I pictured a rather dramatic moment when a diver approaches the singing
whale near a anchored seasign while a small school of fish escapes from this
scene.


DESCRIPTION OF HOW THIS IMAGE WAS CREATED: 

The whale and the diver (except for the air tank,valve and breathing automat
which were created by simple csg) were created by using sPatch (again: thank
you Mike for this wonderful tool!).  While I used only very simple textures
for the diver (I am kinda lazy), I used two image maps for the whale. One for
the body and one for the flippers. To get a cast for the image map I made a
rendering of the whale from the side with an orthographic camera, no lights
just a white background. That way I got a nearly B&W picture of the whale that
I loaded into gimp, inverted and then filled out in the desired way. I only
had to scale, rotate and translate this image map according to the former
camera position, and voila there it is. The sPatch files are also included in
the zip-file. Feel free to use them. I would be glad to hear from anyone who
found them useful. The fish were also made by csg. They consist of a scaled
sphere and three triangular patches that are clipped by two planes. In their
simple way I really like them. They were positioned by a simple custom program
in a random manner (position and direction). The bubbles of the whale were
randomly positioned in a cone (the biggest bubbles at the top and scaled in the
y-direction) while the three bubble clusters made by the diver were positioned
along a line (the biggest bubbles first,in a higher position and scaled in
y-direction). The older clusters are the more are they stretched. The seasign
was made by two cones and a cylinder but only the lower cone is
visible. Believe it or not (or just look at the sources) ... it is
fire-red. Its green-grey lokk (as nearly anything underwater) is a effect of
the surface plane which is realy a plane with a bump surface.
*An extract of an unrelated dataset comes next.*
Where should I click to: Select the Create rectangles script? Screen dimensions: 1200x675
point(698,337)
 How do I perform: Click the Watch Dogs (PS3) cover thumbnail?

The bumps were
scaled in all three directions (<10,2,2>) which results to my oppion in a sea
surface that you would find at a calm day. It was given an ior of 1.333 and
has a transparent pigment laid onto it. The tricky part was were the
caustics. My first test using the faked caustics lead to nice pics but the
caustics are faked indeed. The lightpaths were curved so that this method is
not usable. I decided to use 40 randomly distributed spotlights in the viewing
direction. I am not quit satisfied with that but due to my time consuming job I
ran out of time so this has to work.
BTW, when I looked through the former competions, just in middle of this work,
I found a submission by Nathan O'Brien (I admire his work) that shows a
similiar scene. No copy was intended, but due to the advanced level of my
model I decided against dumping it. I hope you understand that. Any comments
are really welcome.

This picture is dedicated to my wife and my little boys for giving me the time
to complete this work.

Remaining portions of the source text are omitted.